Telling someone that "I had met someone else and had an offer on the table" isn't really concrete enough to be called a liar. Deals fall through all the time for many reasons.


> how do you approach a problem domain in which you know nothing, and manage to gain enough of a map of the territory so that you listen to someone's one-word suggestions and instantly grasp the implications?

You don't necessarily need to instantly grasp the implications. You need to listen, and if you don't grasp everything, you need to ask probing questions and learn. And you need to make sure you chase down any implications afterwards.

The first thing is to figure out what you don't know.

Note the part about glassed over eyes? If you listen actively, inject comments and questions and think about questions, most people can get a rough idea of quite complex areas they previously knew nothing about relatively quickly, and you won't be that guy with glassed over eyes.

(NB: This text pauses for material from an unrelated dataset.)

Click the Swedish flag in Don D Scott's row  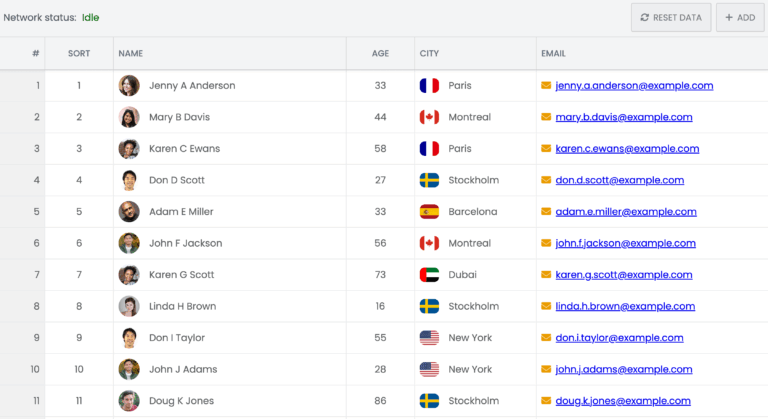pos(429,180)
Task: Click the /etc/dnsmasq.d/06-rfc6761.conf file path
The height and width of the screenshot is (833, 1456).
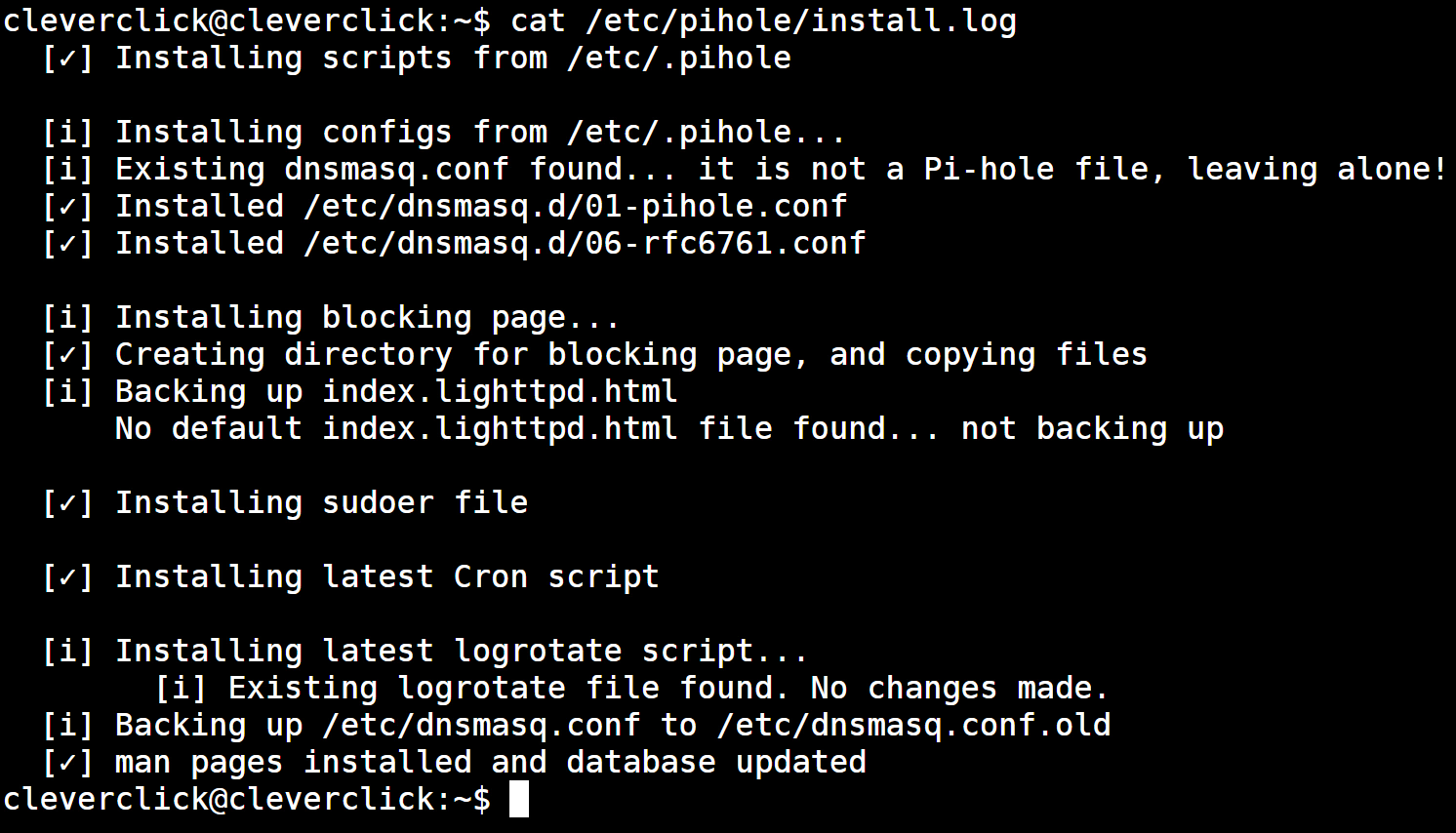Action: [x=585, y=244]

The problem is not taking time to process something. The problem is when people are listening to the words but not the meaning, and then trying to find a way to force the words to mean something that fits into your existing world without changing it.

If someone gives you advice and you realize you don't understand it or it bores you or you don't agree with what's being said, and so you zone out, then you lose out. If you realize you don't understand something, or you disagree, and you use that as a signal to pay more attention and make an effort to understand or to figure out the cause of your disagreement, then you win.


You're right that a lot of outcome comes from past experience. I don't think a resourceful person riding a bike for the first day can be nearly as good as a non-resourceful person who's been riding for decades. So outcome isn't purely a function of past experience.

But let's take a group of people who have the same experience in a domain. Then I would define resourcefulness as the component of outcome that depends on the person, specifically how much self-drive the person has, and how much the person can leverage the tools in his or her situation.

Resourcefulness, as define this way, I think is some part skill. You have to be intelligent enough to put the match and sandpaper together to start a fire. Part of it is tolerance for being burned -- it's much harder to cold call a VC if to you it's personally painful to be told to shove off. And as pg mentioned in previous essays, the last part is determination. Resourcefulness is inherently related to schlepp and you won't schlepp unless you really, really, care about the problem.

Basically, I think you're right in that some situations really benefit those who've seen it before. But at the same time, to dismiss the effort and self-ambition of the person isn't quite right either.


If you give me a credit card and a problem statement, chances are that I can come up with a working webapp that solves the problem

Just so I interpret correctly, are you basically saying that if someone cut you a blank check, you can solve any problem? Or that with a blank check, you can take a stab at a problem?

Either way, I could give you my credit card and tell you of my personal problems, and I doubt you'd be able to solve them. I'm also not rich, so I can't pay for the possibility of getting a solution to my problem, I only want to pay for results.

Perhaps you could be more specific.


I also worked for Google and people could understand any idea quite easily. I missed that kind of "working speed" in the "real world". Answering your question, I would start from Google search :)


It's probably a measure of conscientiousness. I'd guess that if you actually intend to do what you say, you'll be a lot more communicative. You might be assertive ("No, I think that's a waste of time, because ...") or agreeable ("OK, but how will I ..."), but you won't just sit there wondering if you passed the interview.